→ **WORK INSTRUCTION**:
Begin at the line containing "About Us (1213, 83)" in the entries below and end at the line containing "Incesto, (44, 979)"; transcribe that range exactly and nothing outside it.

Collected data:
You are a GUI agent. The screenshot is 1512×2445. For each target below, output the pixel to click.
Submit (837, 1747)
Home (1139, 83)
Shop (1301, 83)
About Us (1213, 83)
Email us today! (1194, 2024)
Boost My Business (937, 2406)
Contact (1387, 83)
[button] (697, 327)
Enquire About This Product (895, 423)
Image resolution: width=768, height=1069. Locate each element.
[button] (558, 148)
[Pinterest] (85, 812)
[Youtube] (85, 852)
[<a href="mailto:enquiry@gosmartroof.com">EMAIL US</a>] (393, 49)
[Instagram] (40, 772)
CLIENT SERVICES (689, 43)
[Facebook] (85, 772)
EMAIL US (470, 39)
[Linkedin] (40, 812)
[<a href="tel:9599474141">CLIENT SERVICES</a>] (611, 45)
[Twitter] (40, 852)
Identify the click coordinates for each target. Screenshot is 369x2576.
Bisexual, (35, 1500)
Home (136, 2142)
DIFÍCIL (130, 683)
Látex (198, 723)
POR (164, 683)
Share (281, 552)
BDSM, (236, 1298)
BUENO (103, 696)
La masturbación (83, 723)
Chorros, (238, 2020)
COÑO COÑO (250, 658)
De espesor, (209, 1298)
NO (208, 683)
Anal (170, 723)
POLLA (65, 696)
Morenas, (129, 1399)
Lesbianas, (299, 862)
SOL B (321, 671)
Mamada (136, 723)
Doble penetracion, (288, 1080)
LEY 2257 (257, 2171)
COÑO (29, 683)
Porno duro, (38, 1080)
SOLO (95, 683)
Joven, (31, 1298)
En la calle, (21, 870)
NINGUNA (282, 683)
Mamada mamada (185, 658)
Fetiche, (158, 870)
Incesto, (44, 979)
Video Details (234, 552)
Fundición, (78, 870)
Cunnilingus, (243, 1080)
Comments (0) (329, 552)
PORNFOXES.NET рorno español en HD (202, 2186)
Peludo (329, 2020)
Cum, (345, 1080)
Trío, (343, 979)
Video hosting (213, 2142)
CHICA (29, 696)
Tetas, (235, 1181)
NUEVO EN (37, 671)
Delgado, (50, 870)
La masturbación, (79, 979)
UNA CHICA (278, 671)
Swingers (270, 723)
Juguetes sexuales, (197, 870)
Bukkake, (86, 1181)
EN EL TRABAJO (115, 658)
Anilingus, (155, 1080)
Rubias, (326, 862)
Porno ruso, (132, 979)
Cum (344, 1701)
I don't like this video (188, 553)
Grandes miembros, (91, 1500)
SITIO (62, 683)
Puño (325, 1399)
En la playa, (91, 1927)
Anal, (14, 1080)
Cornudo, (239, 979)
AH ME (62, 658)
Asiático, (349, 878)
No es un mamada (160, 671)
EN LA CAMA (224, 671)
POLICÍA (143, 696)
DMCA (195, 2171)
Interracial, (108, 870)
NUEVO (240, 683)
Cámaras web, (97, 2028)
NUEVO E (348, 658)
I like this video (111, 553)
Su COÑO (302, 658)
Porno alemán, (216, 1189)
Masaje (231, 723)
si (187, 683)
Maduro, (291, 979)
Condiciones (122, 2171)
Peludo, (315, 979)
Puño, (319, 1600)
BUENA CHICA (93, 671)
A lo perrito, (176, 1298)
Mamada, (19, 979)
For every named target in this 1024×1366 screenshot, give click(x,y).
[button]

→ **ANSWER TO THIS TASK**:
About Us (1213, 83)
Email us today! (1194, 2024)
Boost My Business (937, 2406)
Contact (1387, 83)
[button] (697, 327)
Enquire About This Product (895, 423)
Image resolution: width=768, height=1069. Locate each element.
[button] (558, 148)
[Pinterest] (85, 812)
[Youtube] (85, 852)
[<a href="mailto:enquiry@gosmartroof.com">EMAIL US</a>] (393, 49)
[Instagram] (40, 772)
CLIENT SERVICES (689, 43)
[Facebook] (85, 772)
EMAIL US (470, 39)
[Linkedin] (40, 812)
[<a href="tel:9599474141">CLIENT SERVICES</a>] (611, 45)
[Twitter] (40, 852)
Identify the click coordinates for each target. Screenshot is 369x2576.
Bisexual, (35, 1500)
Home (136, 2142)
DIFÍCIL (130, 683)
Látex (198, 723)
POR (164, 683)
Share (281, 552)
BDSM, (236, 1298)
BUENO (103, 696)
La masturbación (83, 723)
Chorros, (238, 2020)
COÑO COÑO (250, 658)
De espesor, (209, 1298)
NO (208, 683)
Anal (170, 723)
POLLA (65, 696)
Morenas, (129, 1399)
Lesbianas, (299, 862)
SOL B (321, 671)
Mamada (136, 723)
Doble penetracion, (288, 1080)
LEY 2257 (257, 2171)
COÑO (29, 683)
Porno duro, (38, 1080)
SOLO (95, 683)
Joven, (31, 1298)
En la calle, (21, 870)
NINGUNA (282, 683)
Mamada mamada (185, 658)
Fetiche, (158, 870)
Incesto, (44, 979)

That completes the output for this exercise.